SUCESOS COMO el ocurrido en la residencia de ancianos de Villaviciosa de Odón (Madrid) -la muerte inadvertida de un residente y la permanencia durante cuatro días de su cadáver en la habitación que ocupaba- vienen a ser el diagnóstico más cabal de la crueldad con la que nuestra sociedad trata a un segmento de la población -cada vez más numeroso- al que se condena, en términos generales, a la indigencia y al abandono. El hecho ha sido atribuido a la rutina imperante en el centro, y, en consecuencia, el director ha sido cesado y se ha abierto expediente a 12 empleados. Pero la cuestión de fondo es cómo frenar el proceso de degradación social que está aflorando en el trato dado a nuestros mayores. Porque el suceso de Villaviciosa es uno más de una larga sucesión de hechos similares como los que hace apenas unas semanas conmovieron a la opinión pública en Barcelona.En España hay unos seis millones de personas mayores de 65 años y al final del próximo decenio habrá 1,5 millones más, como consecuencia de un descenso paralelo de la mortalidad y de la natalidad. Un proceso de envejecimiento que plantea un serio desafío no sólo a las instituciones públicas, sino a la sociedad en general. Las primeras se encuentran enfrentadas a un problema de reajuste de sus prioridades sociales para atender a una población cuyo principal problema -entre los muchos que afligen a la persona en su edad postrera- es la brutal disminución de su capacidad económica.
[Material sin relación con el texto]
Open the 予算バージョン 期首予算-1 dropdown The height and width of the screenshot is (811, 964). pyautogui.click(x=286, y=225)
Hay que poner en relación la escasa cuantía de las pensiones de jubilación -la media no alcanza las 40.000 pesetas, aunque esta media se haya incrementado en los últimos años-, la práctica inexistencia de residencias publicas -2,49 plazas por cada 100 ancianos- y la carestía de las privadas para percibir de inmediato la precaria situación en que vive la inmensa mayoría de los españoles que han superado los 65 años de edad.
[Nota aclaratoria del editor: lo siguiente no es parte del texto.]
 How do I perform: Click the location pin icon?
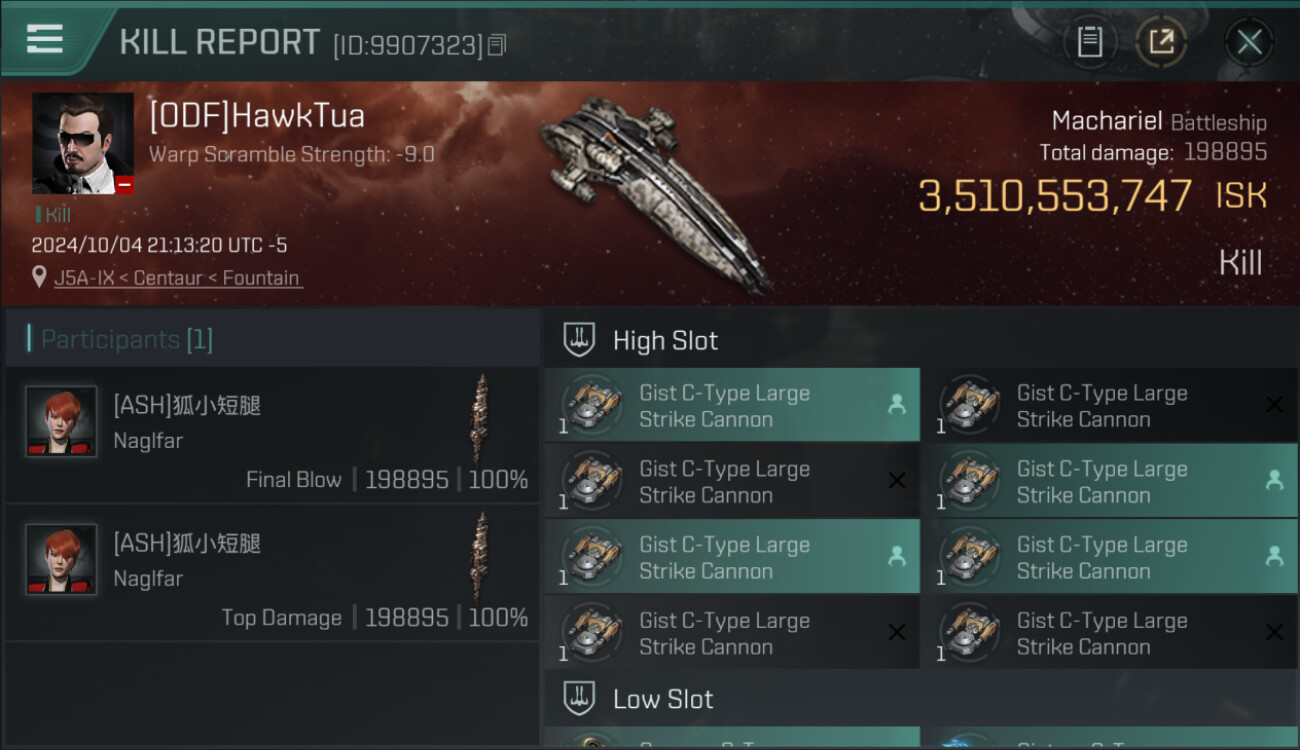[40, 277]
Si no se produce un cambio de actitud social, si las administraciones públicas siguen tan cicateras en la construcción de centros geriátricos y si, por el contrario, florece el negocio incontrolado a costa de la indigencia de la vejez, acabaremos convirtiendo la ancianidad en una especie de gueto social impermeable al disfrute de algunos derechos elementales que se atribuyen al conjunto de la sociedad. Porque el problema no se reduce a una cuestión de beneficencia pública, sino que se trata de un atentado permanente contra derechos humanos reconocidos en cualquier sociedad civilizada. Desgraciadamente, en este caso como en otros, sólo lo irremediable de la muerte parece apelar a las buenas conciencias.